=== Request ===
In the entries from the line containing "Click the clock icon on Pending Requests card" through the line containing "pos(648,219)", change "Description" to "Comments". Write out those lines again with nothing else altered.

(Source records)
--- --- ---

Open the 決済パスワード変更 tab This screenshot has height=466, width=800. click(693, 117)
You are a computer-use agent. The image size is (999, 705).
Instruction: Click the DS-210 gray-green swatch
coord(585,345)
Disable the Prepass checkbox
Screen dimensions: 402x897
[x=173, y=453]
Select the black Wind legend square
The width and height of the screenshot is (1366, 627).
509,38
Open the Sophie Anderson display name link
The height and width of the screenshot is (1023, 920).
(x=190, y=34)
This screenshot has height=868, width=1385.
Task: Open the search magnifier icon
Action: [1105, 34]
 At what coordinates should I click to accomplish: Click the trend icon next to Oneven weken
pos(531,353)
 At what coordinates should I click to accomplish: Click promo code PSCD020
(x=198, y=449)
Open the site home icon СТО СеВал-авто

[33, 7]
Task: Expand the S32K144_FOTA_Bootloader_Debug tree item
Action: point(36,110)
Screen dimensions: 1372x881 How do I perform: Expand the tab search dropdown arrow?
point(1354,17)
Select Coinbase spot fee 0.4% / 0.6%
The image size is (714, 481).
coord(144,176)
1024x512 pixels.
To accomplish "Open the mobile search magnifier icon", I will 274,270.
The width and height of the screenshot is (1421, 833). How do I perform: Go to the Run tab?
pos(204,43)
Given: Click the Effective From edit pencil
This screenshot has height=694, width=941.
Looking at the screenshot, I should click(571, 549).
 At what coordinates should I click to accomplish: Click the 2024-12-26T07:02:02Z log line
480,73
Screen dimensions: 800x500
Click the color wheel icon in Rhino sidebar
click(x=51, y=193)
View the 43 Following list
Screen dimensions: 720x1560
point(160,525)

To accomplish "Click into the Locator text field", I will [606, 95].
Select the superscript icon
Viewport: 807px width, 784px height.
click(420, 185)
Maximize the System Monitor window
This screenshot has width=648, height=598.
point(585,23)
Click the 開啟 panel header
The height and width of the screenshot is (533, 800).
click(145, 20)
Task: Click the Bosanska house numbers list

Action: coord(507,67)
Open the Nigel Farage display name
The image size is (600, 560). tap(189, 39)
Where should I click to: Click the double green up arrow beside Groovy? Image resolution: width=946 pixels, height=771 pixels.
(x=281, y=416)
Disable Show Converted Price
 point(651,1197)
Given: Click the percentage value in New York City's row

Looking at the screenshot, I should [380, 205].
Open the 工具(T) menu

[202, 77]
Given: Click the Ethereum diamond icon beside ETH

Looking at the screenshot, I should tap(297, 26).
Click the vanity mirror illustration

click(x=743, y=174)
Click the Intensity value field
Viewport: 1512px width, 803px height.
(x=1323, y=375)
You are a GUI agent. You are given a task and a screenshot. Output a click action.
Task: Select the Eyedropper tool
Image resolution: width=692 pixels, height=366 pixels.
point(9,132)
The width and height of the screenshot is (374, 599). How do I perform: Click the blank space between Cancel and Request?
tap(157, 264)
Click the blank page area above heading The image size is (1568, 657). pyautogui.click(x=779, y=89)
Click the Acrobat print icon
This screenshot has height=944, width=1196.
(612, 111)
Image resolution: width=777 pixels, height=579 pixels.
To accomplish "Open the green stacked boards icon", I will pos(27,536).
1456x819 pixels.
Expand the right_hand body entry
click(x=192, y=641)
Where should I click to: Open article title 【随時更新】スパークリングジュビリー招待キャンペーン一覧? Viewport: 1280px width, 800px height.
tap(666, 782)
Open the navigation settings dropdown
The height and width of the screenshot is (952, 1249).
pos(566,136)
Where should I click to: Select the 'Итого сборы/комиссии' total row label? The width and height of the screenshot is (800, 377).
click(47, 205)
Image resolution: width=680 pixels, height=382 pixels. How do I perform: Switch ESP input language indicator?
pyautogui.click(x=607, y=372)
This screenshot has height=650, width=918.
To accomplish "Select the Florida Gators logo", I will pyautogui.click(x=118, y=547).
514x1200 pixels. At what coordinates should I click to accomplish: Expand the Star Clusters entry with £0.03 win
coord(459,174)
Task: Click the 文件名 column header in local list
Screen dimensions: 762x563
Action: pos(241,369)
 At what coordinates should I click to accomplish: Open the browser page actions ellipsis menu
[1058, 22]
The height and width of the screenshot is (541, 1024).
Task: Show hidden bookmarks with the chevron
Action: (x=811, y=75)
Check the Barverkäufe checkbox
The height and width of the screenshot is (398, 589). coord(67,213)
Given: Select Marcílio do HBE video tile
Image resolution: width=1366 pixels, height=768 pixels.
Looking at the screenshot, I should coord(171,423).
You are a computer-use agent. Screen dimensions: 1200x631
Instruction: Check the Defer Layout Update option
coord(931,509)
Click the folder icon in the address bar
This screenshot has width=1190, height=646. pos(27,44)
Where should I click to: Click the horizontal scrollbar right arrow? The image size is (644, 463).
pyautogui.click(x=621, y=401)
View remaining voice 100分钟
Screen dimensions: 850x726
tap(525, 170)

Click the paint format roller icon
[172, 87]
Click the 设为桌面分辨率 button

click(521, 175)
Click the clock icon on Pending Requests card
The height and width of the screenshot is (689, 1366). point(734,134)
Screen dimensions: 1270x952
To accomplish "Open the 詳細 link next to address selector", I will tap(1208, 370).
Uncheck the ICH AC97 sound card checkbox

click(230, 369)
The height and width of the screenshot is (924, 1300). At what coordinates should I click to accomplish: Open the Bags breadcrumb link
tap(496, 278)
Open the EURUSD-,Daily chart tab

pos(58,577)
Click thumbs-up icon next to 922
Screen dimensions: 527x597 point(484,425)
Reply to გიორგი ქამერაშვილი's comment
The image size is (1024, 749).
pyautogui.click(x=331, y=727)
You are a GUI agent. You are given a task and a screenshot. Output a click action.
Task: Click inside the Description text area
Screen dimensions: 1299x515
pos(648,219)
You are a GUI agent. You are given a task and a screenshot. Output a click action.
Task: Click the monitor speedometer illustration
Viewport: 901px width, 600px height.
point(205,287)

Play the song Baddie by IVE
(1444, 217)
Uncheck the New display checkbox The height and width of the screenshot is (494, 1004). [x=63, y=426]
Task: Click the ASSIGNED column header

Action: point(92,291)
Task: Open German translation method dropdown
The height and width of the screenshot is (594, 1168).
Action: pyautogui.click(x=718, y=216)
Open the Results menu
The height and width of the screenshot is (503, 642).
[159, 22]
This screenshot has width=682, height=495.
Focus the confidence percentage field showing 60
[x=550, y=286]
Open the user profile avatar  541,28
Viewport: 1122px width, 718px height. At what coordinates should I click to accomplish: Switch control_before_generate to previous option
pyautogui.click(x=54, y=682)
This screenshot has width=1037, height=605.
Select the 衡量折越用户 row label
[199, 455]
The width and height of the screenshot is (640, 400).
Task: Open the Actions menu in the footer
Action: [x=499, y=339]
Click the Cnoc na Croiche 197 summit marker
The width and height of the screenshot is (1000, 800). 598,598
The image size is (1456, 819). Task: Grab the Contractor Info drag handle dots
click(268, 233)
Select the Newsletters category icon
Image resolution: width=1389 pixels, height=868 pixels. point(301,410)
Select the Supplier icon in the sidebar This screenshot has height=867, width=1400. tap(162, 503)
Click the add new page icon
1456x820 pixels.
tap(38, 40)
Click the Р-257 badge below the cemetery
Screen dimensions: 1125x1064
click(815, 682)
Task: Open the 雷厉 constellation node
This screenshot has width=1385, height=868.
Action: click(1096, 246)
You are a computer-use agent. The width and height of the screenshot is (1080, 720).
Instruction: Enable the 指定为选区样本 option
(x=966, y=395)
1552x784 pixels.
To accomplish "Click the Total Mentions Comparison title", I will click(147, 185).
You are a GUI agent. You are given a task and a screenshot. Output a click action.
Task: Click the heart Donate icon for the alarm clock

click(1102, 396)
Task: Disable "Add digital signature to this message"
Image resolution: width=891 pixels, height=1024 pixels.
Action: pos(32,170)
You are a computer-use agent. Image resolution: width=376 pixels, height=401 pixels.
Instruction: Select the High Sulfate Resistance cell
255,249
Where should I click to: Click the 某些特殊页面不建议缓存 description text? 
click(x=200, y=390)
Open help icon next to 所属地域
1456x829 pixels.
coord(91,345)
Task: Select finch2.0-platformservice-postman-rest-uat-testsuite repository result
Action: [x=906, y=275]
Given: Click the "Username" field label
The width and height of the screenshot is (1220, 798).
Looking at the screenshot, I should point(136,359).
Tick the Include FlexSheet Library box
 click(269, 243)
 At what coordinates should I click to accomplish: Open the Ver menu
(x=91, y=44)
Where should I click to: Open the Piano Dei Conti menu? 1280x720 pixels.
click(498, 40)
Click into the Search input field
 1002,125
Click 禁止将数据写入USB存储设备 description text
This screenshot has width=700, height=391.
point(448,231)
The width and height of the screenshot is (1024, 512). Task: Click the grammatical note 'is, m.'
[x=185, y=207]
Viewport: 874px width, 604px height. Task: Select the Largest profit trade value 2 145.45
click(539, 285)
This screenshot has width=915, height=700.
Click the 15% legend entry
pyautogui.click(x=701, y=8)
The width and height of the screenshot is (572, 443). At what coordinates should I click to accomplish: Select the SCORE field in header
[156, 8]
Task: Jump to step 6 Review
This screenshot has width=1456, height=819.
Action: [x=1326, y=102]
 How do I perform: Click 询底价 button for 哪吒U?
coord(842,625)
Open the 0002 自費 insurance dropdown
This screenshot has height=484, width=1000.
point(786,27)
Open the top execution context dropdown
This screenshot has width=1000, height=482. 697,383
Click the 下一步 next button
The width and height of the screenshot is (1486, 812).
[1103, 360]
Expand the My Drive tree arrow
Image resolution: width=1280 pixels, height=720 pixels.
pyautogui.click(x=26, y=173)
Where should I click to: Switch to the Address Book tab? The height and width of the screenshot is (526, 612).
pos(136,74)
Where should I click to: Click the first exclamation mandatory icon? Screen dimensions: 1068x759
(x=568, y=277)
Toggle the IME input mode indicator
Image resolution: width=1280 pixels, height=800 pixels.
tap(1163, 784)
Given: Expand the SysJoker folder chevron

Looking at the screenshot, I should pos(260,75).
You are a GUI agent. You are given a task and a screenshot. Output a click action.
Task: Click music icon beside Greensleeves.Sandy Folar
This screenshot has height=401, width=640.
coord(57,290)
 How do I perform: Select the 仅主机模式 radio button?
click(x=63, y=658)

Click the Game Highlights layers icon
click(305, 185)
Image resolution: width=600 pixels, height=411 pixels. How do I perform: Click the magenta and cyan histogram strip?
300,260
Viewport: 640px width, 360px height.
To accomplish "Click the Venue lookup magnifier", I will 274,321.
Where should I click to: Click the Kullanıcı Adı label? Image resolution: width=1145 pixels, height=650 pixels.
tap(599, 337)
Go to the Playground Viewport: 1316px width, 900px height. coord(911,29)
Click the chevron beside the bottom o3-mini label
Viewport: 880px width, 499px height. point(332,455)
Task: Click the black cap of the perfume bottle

--- --- ---

=== Answer to the task ===
Click the clock icon on Pending Requests card
The height and width of the screenshot is (689, 1366). point(734,134)
Screen dimensions: 1270x952
To accomplish "Open the 詳細 link next to address selector", I will tap(1208, 370).
Uncheck the ICH AC97 sound card checkbox

click(230, 369)
The height and width of the screenshot is (924, 1300). At what coordinates should I click to accomplish: Open the Bags breadcrumb link
tap(496, 278)
Open the EURUSD-,Daily chart tab

pos(58,577)
Click thumbs-up icon next to 922
Screen dimensions: 527x597 point(484,425)
Reply to გიორგი ქამერაშვილი's comment
The image size is (1024, 749).
pyautogui.click(x=331, y=727)
You are a GUI agent. You are given a task and a screenshot. Output a click action.
Task: Click inside the Comments text area
Screen dimensions: 1299x515
pos(648,219)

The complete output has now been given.